=== GOAL ===
Can you retype every one of the lines below word for word, keeping each coordinate unchanged?

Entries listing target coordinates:
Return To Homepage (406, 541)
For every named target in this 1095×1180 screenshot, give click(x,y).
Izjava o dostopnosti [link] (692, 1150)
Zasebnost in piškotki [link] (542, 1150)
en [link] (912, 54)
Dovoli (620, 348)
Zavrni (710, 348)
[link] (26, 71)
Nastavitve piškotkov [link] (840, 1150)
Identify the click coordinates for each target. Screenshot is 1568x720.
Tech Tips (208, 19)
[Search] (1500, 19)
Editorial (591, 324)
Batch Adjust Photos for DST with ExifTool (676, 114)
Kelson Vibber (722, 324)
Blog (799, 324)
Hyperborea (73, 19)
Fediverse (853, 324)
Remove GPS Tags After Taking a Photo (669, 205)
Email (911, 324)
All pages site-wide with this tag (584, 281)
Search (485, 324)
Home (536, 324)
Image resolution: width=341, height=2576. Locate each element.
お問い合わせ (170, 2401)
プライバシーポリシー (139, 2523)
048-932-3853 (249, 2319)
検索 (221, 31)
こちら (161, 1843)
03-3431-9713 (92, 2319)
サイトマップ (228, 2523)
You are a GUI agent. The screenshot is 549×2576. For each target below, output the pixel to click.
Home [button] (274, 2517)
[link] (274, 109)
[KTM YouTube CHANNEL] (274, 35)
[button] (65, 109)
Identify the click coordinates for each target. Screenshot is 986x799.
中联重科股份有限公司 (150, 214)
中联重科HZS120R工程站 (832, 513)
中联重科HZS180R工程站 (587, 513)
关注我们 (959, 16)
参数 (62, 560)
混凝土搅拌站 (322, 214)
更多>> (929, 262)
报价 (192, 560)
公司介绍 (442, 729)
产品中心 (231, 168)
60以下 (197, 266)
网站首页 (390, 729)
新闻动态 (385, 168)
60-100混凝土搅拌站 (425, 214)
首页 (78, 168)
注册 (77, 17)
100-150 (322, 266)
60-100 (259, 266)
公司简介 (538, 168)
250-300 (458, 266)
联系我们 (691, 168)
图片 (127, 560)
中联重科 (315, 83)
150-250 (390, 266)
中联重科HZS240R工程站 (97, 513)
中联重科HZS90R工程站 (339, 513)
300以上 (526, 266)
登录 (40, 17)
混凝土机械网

=== RIGHT ANSWER ===
Return To Homepage (406, 541)
For every named target in this 1095×1180 screenshot, give click(x,y).
Izjava o dostopnosti [link] (692, 1150)
Zasebnost in piškotki [link] (542, 1150)
en [link] (912, 54)
Dovoli (620, 348)
Zavrni (710, 348)
[link] (26, 71)
Nastavitve piškotkov [link] (840, 1150)
Identify the click coordinates for each target. Screenshot is 1568x720.
Tech Tips (208, 19)
[Search] (1500, 19)
Editorial (591, 324)
Batch Adjust Photos for DST with ExifTool (676, 114)
Kelson Vibber (722, 324)
Blog (799, 324)
Hyperborea (73, 19)
Fediverse (853, 324)
Remove GPS Tags After Taking a Photo (669, 205)
Email (911, 324)
All pages site-wide with this tag (584, 281)
Search (485, 324)
Home (536, 324)
Image resolution: width=341, height=2576. Locate each element.
お問い合わせ (170, 2401)
プライバシーポリシー (139, 2523)
048-932-3853 (249, 2319)
検索 (221, 31)
こちら (161, 1843)
03-3431-9713 (92, 2319)
サイトマップ (228, 2523)
You are a GUI agent. The screenshot is 549×2576. For each target below, output the pixel to click.
Home [button] (274, 2517)
[link] (274, 109)
[KTM YouTube CHANNEL] (274, 35)
[button] (65, 109)
Identify the click coordinates for each target. Screenshot is 986x799.
中联重科股份有限公司 (150, 214)
中联重科HZS120R工程站 (832, 513)
中联重科HZS180R工程站 (587, 513)
关注我们 (959, 16)
参数 (62, 560)
混凝土搅拌站 (322, 214)
更多>> (929, 262)
报价 (192, 560)
公司介绍 (442, 729)
产品中心 (231, 168)
60以下 (197, 266)
网站首页 (390, 729)
新闻动态 (385, 168)
60-100混凝土搅拌站 (425, 214)
首页 (78, 168)
注册 (77, 17)
100-150 (322, 266)
60-100 (259, 266)
公司简介 (538, 168)
250-300 (458, 266)
联系我们 (691, 168)
图片 (127, 560)
中联重科 (315, 83)
150-250 (390, 266)
中联重科HZS240R工程站 (97, 513)
中联重科HZS90R工程站 (339, 513)
300以上 (526, 266)
登录 (40, 17)
混凝土机械网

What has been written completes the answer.